Работа была грязной. Дядя Толя каждый вечер приходил домой в промасленной робе, с полным набором запахов горюче-смазочных материалов. В летнюю страду сильно уставал. Но трактористы больше зарабатывали. К тому же им давали даже деньги, а не эфемерные «трудодни».

В соответствии с этой мирной профессией его призвали в армию танкистом. Война уже закончилась, и всё бы хорошо, да произошёл нелепый случай. Как один случай, один поступок может круто повернуть всю оставшуюся жизнь! Стоял молодой солдат на посту, охранял так сказать матчасть – танки. Подошёл дружок, протянул свёрток: «Спрячь до утра». Он что-то украл и решил воспользоваться дружбой. Добряк Толян помог другу. И загремел на длительный срок за укрывательство вора социалистической собственности, да ещё во время дежурства.

Его ГУЛАГ – это угольные шахты Урала. Работал в Кизеле, основанном возле рудного и угольного месторождений ещё в восемнадцатом столетии.
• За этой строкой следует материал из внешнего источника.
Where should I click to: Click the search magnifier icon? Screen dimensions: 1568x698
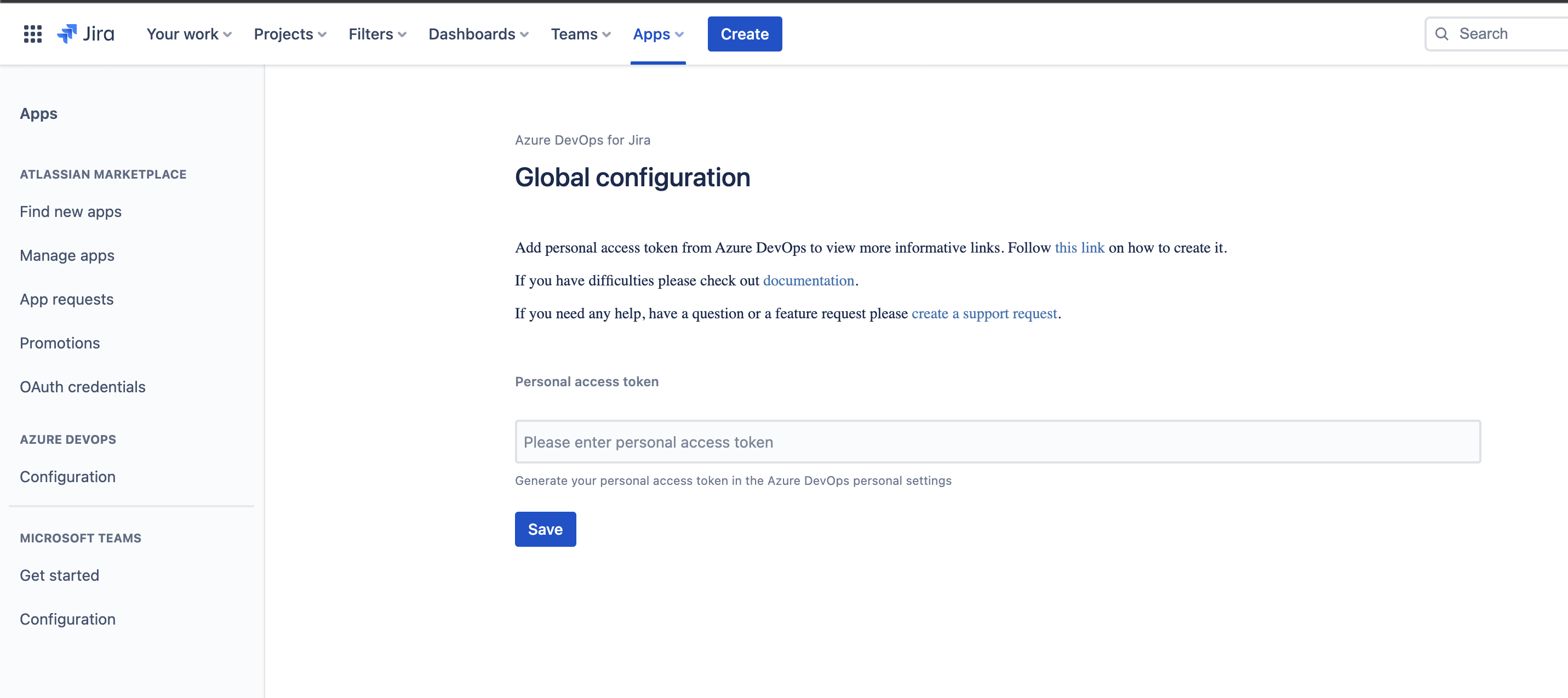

В январе 1953 года, по сведениям, почерпнутым мною в интернете, в Кизеловском исправительно-трудовом лагере содержалось около 23 тысяч заключённых. На том и держалась топливная экономика страны…

Анатолий трудился старательно и сделал карьеру: стал десятником, очень хорошо зарабатывал – какие-то сумасшедшие по московским понятиям суммы. Женился на симпатичной женщине, с редким именем – Ава. Возможно, это какой-то редкий сокращённый вариант известного имени (может, Алевтина?), но я её так и звал – тётя Ава. У них тоже родилась дочь.

Срок у Анатолия закончился (когда точно – не знаю), но они продолжали жить там же: куда и к кому уедет бывший зек? А тут товарищ Сталин возьми да умри, и появились в стране кое-какие послабления. В частности, вроде бы можно было к родственникам прописаться даже в Москве. Потолкался дядя Толя по домоуправлениям, где можно было бы устроиться, скажем, кочегаром в котельную или дворником и получить служебное жильё, а главное – прописку.

Нынешнему поколению уже и невдомёк, что Москва была закрытым городом для всех остальных советских граждан кроме самих москвичей. Столица – не резиновая территория, туда со всей страны стремились попасть, вот и решила верховная власть ограничить доступ к окрестностям Кремля.

Жизнь в Москве, разумеется, была более налаженной, чем во всех других частях необъятной Родины, и здесь больше карьерных возможностей. Как и сейчас. Но просто приехать и постоянно жить тогда, в отличие от нынешнего времени, было невозможно. Без прописки на работу не брали. Конечно, номенклатура пробиралась по советской «вертикали»: в столицу переводили партийных, административных и комсомольских функционеров, прокуроров, военных, милицейских и прочих службистов. Им тут же беспрепятственно, безо всяких очередей давали жильё.

А чтобы «простым гражданам» обосноваться в Москве, люди использовали всякие ухищрения.

Или заключали фиктивные и не фиктивные браки с москвичами (москвичками). Я лично знал нескольких парней, которые «выходили замуж» за москвичек с жильём. И был знаком с девушкой, приехавшей с Северного Кавказа и готовившейся выйти замуж фиктивно, ради прописки. Я сам после свиданки отводил её к будущему «мужу».

Или протискивались в Москву «ползком»: находили работу в самых отдалённых районах Подмосковья, прописывались там, а потом шаг за шагом, путём обмена или перехода с одного места работы на другое, приближались к окрестностям Кремля. Один мой друг-журналист, не москвич, таким способом постепенно добрался до Ясенева. Причём на последнем этапе я через начальника Московской железной дороги Ивана Паристого (его имя посмертно, в 2006 году, присвоено фирменному поезду на брянском маршруте) помогал ему обменять полученную в Подмосковье новую квартиру на столичную. Тут сошлись интересы наших организаций. У железнодорожников было много сотрудников в области, но очень мало строилось там жилья. У нашей областной газеты, где я был председателем профсоюзного комитета, наоборот: легче было получить квартиру за пределами МКАД, чем внутри.